►

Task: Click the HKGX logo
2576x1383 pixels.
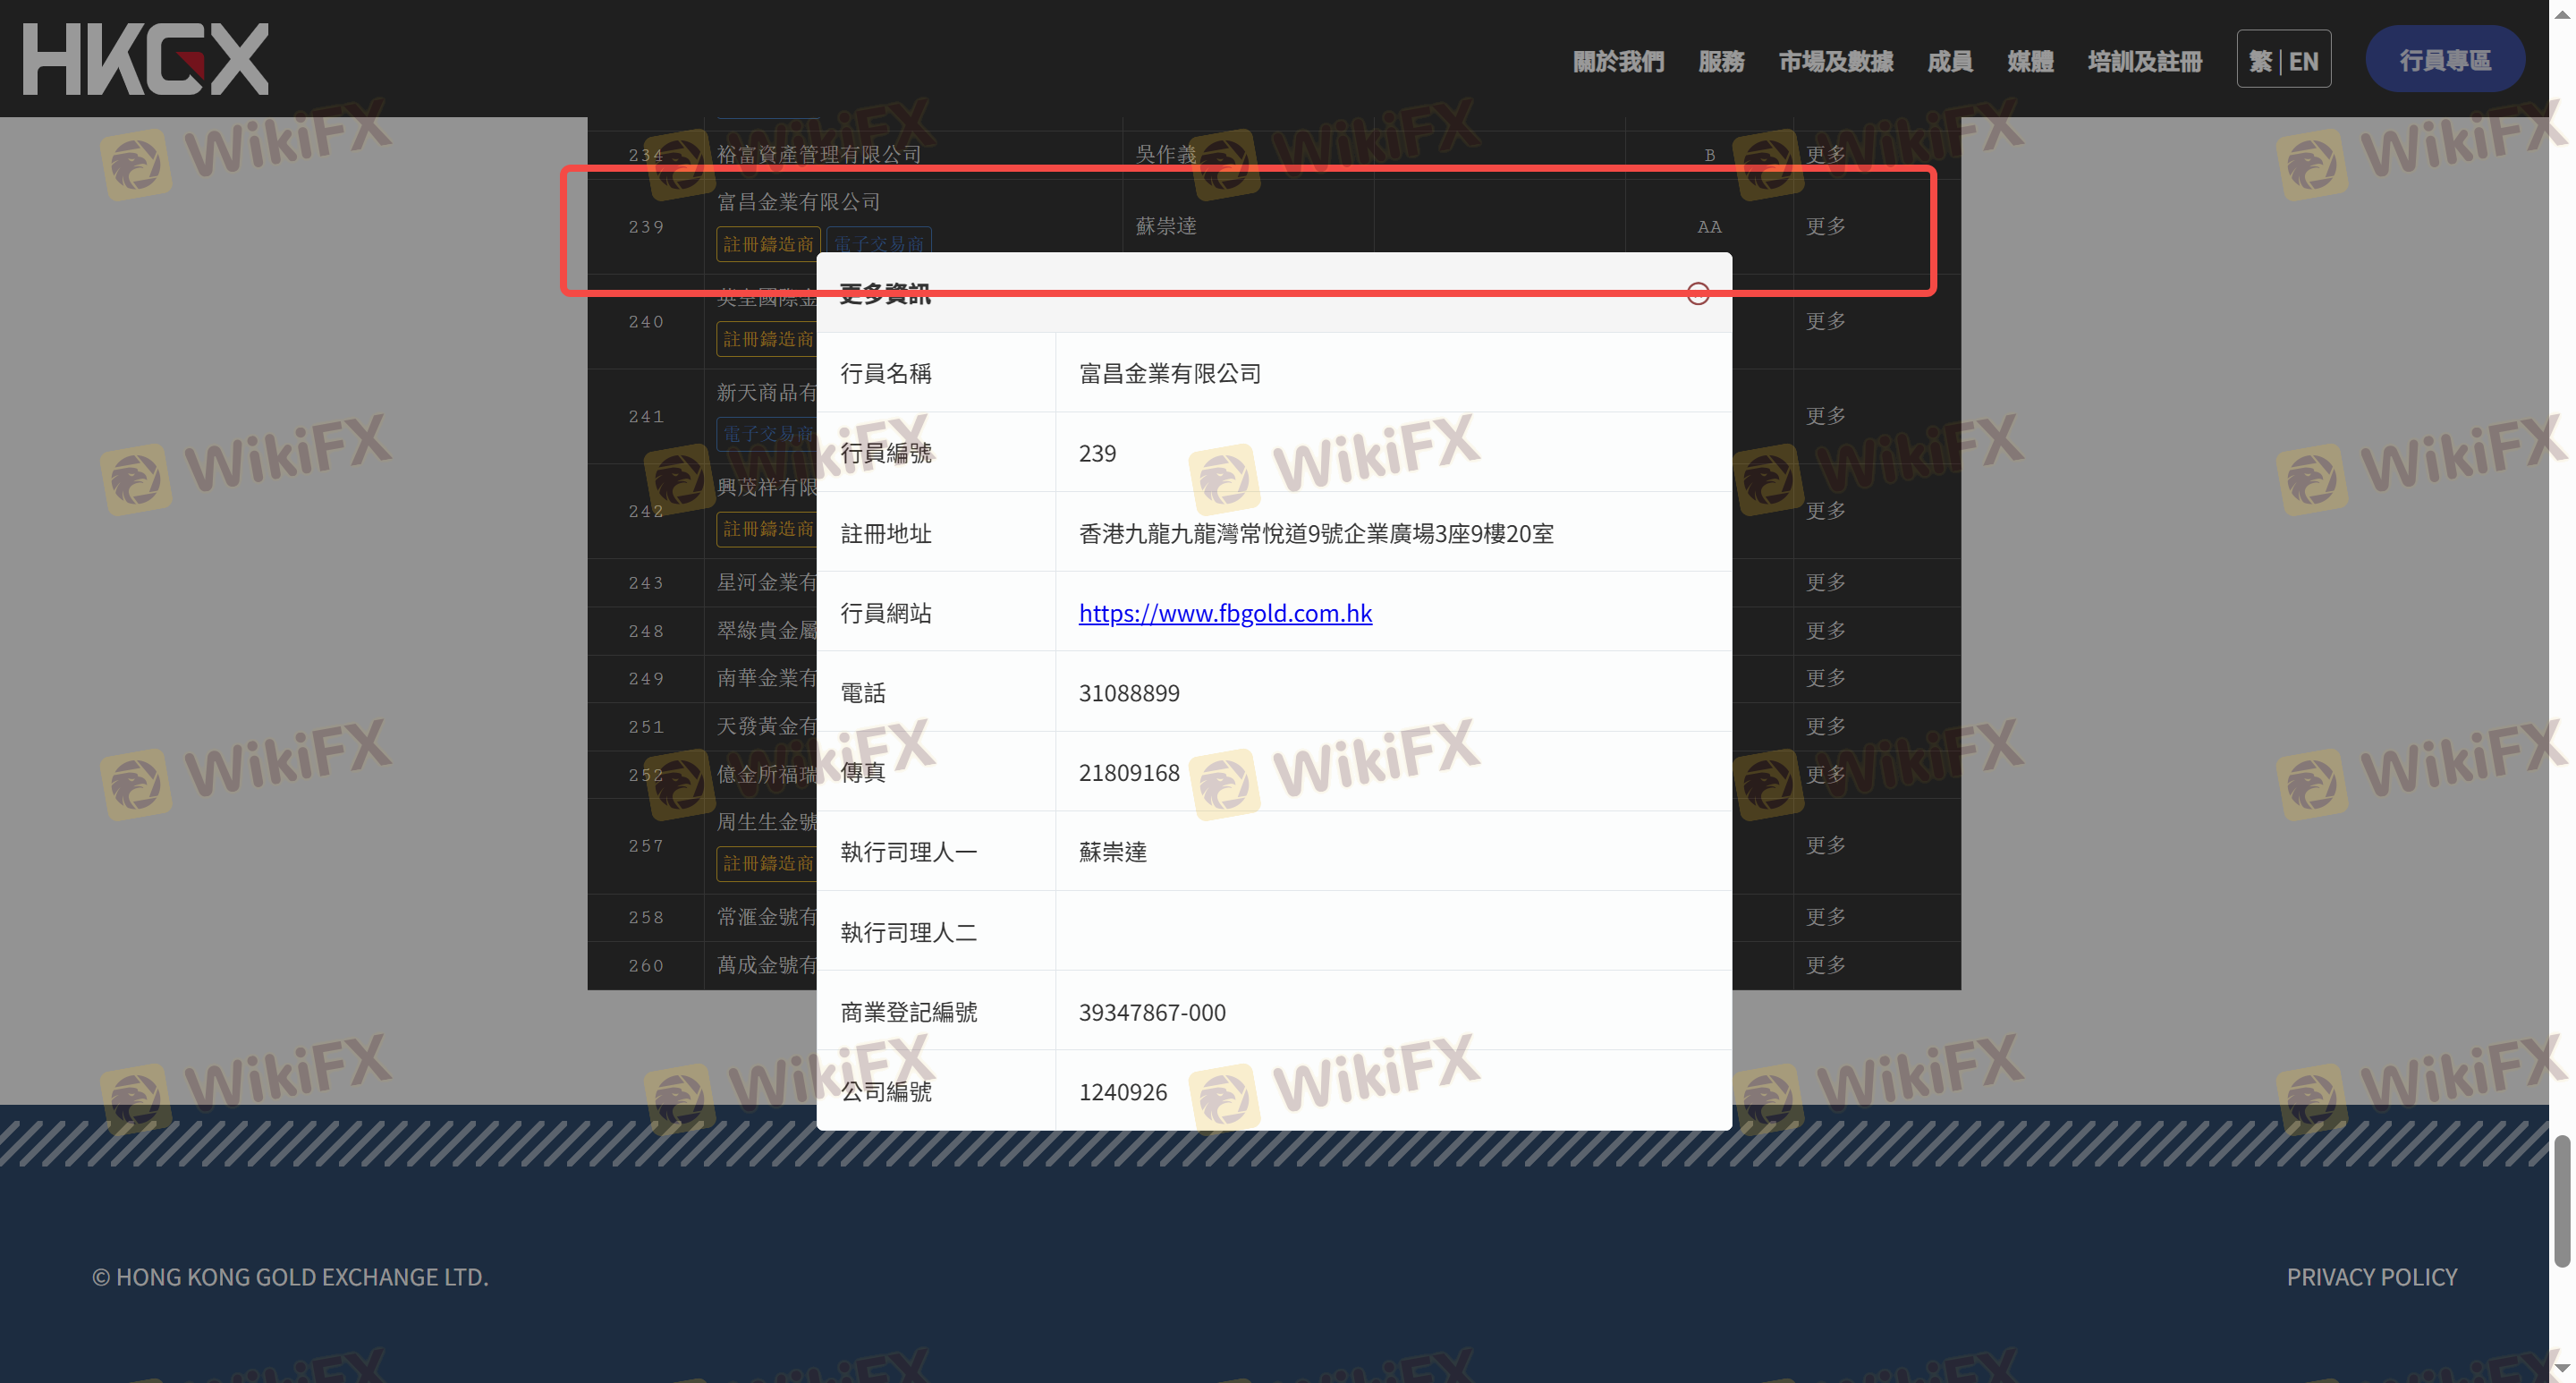Action: point(146,59)
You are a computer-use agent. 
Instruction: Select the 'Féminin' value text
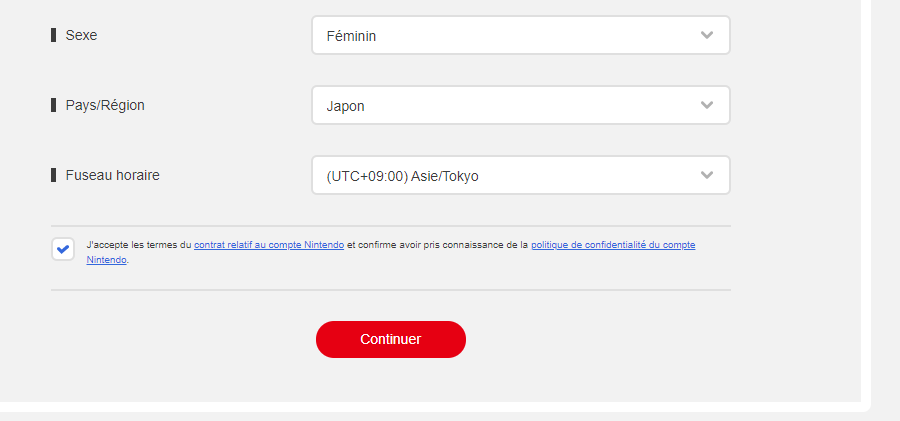click(351, 36)
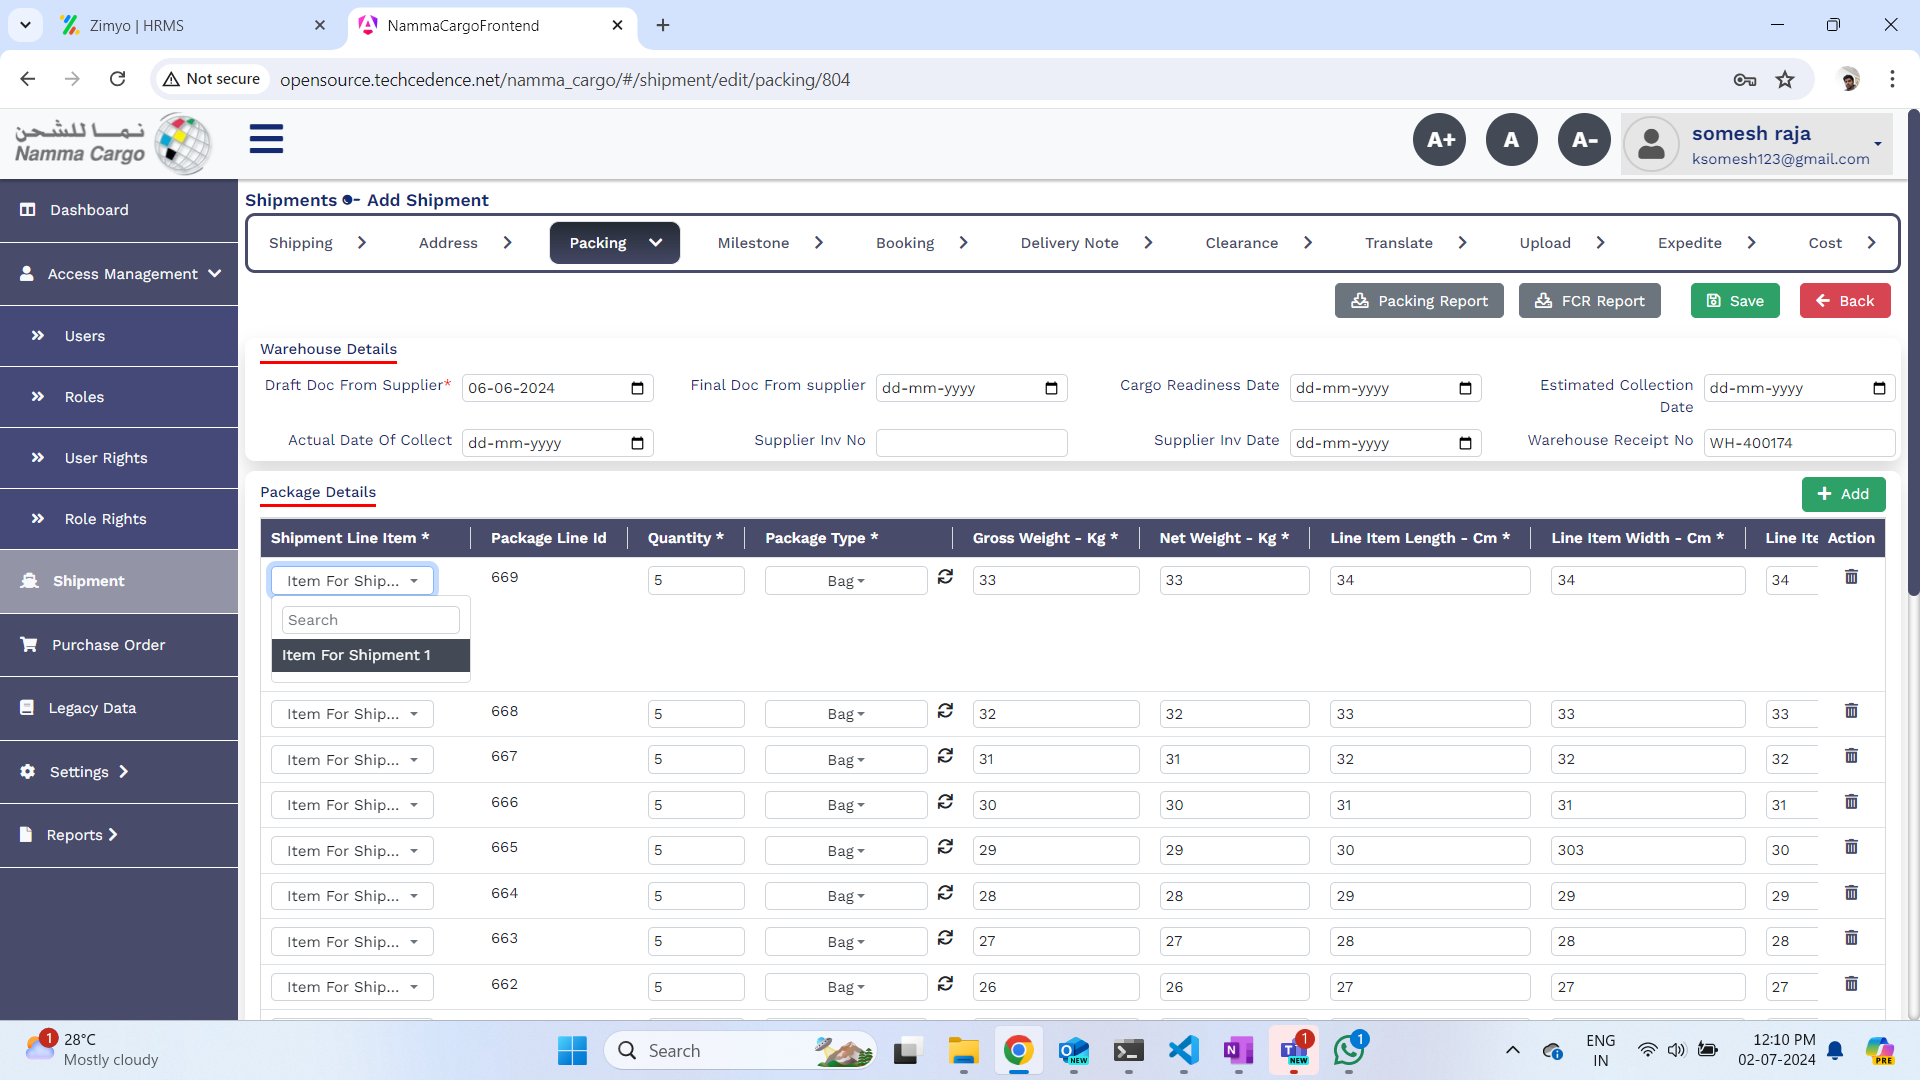The width and height of the screenshot is (1920, 1080).
Task: Click the hamburger menu icon
Action: point(266,139)
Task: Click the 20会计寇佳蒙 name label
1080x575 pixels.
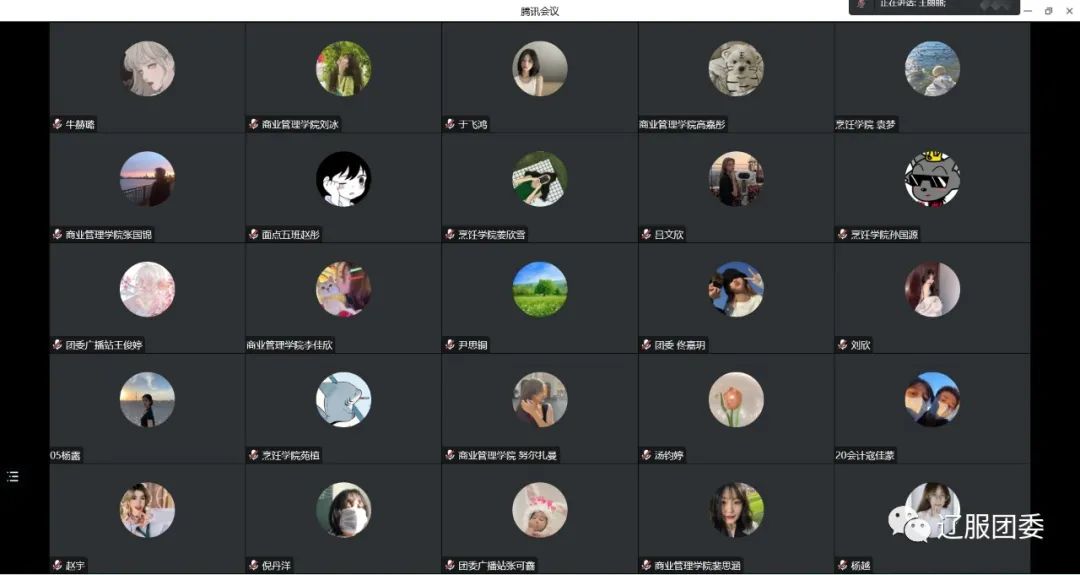Action: tap(865, 455)
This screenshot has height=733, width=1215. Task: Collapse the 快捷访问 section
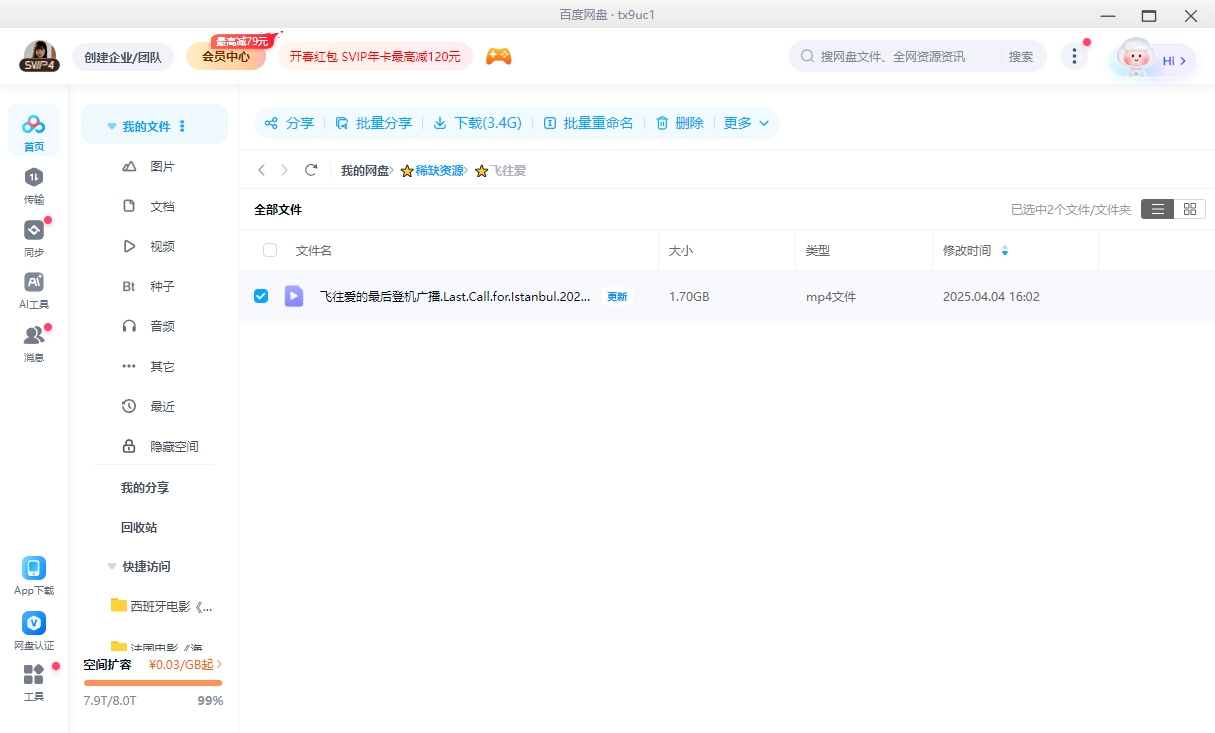pos(111,566)
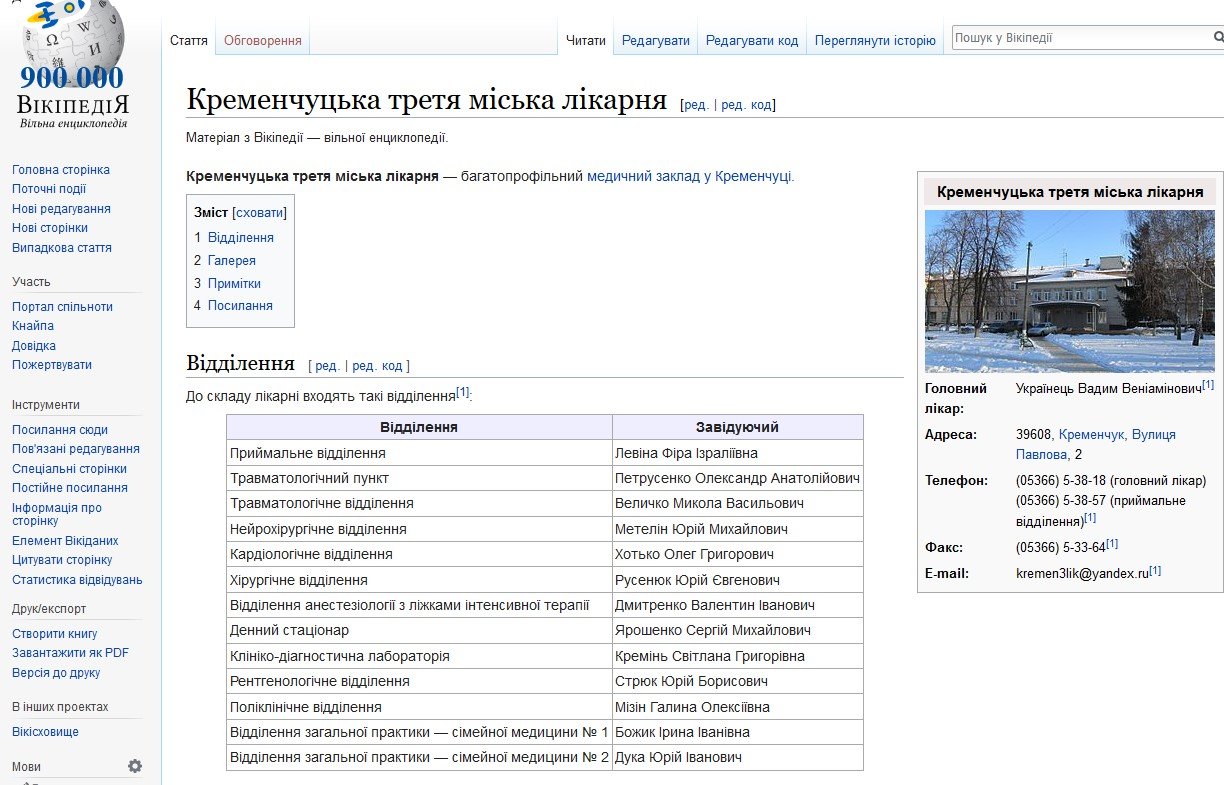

◄

EXERCISE
Copy out word for word the lines from the one containing "Task: Click the 20会计寇佳蒙 name label" through the end of the lines above, leaving out the pictures.

RESPONSE
Task: Click the 20会计寇佳蒙 name label
1080x575 pixels.
Action: tap(865, 455)
This screenshot has height=733, width=1215. Task: Collapse the 快捷访问 section
pos(111,566)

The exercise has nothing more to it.